▶ **Problem requirements**:
Repeat each record exactly, skipping the pictures.

▶ **Input records**:

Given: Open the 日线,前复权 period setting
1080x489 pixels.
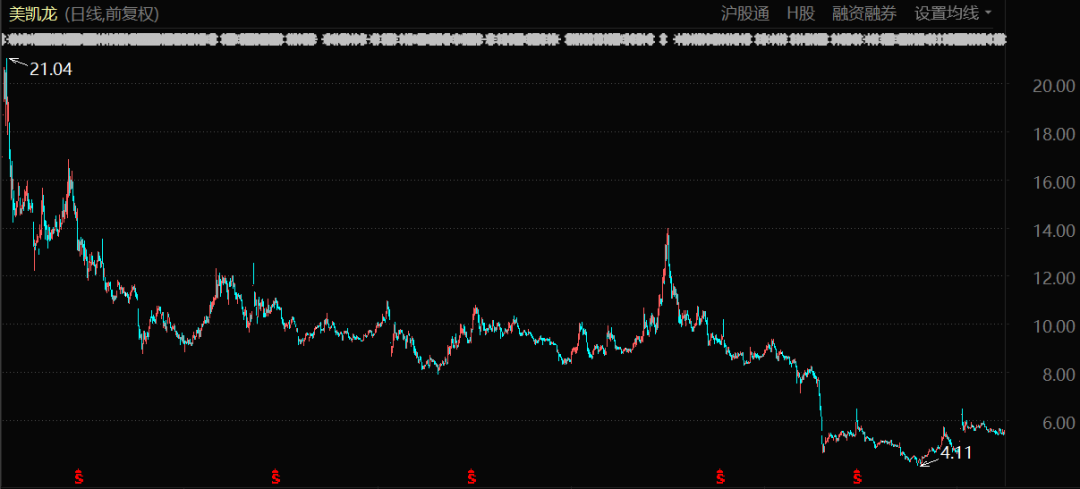Looking at the screenshot, I should click(x=112, y=14).
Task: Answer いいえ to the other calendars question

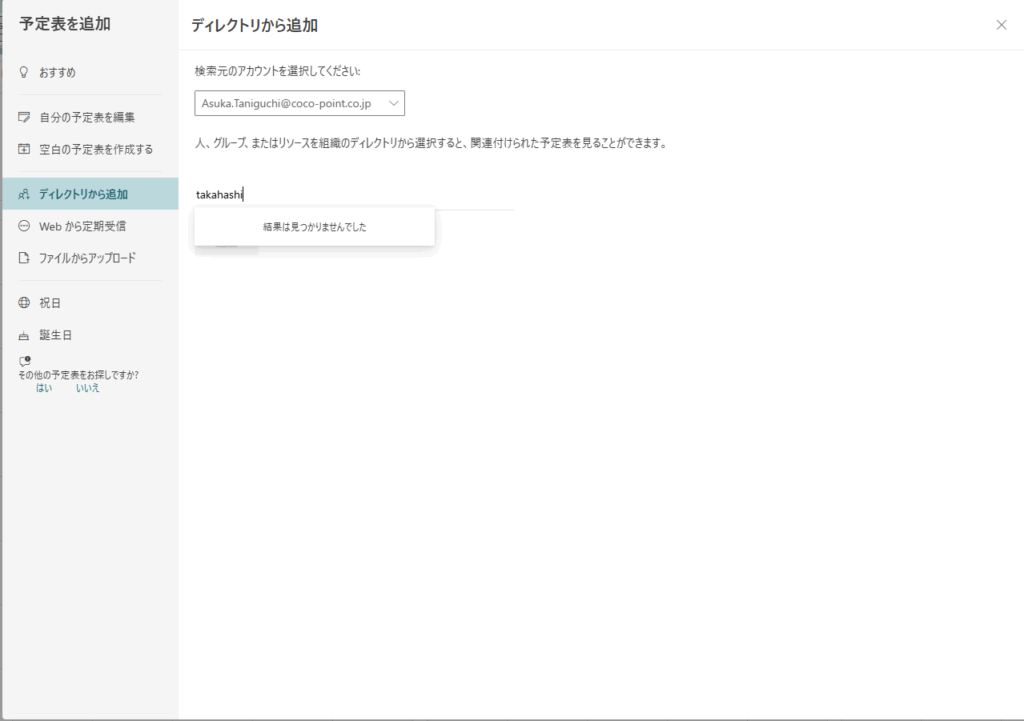Action: (x=88, y=388)
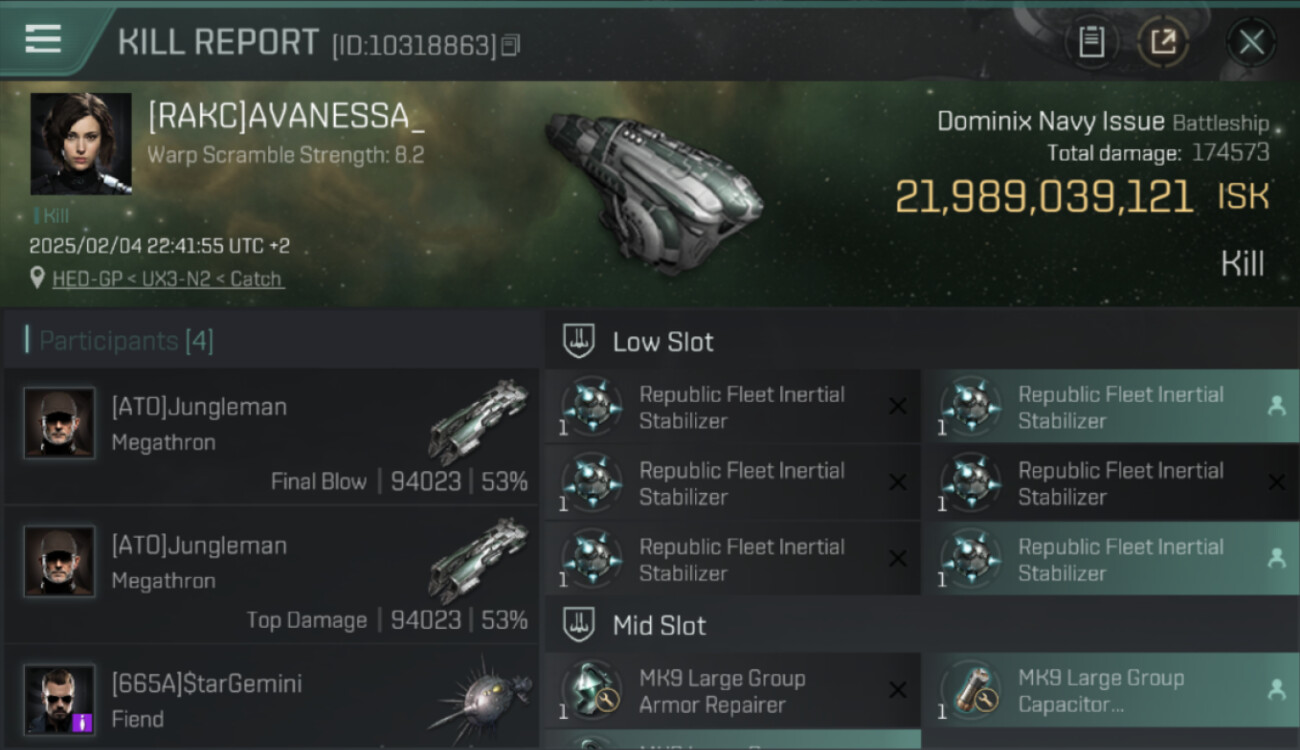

▶ **Exercise solution**:
Given: Open the 日线,前复权 period setting
1080x489 pixels.
Looking at the screenshot, I should click(x=112, y=14).
Task: Answer いいえ to the other calendars question

Action: (x=88, y=388)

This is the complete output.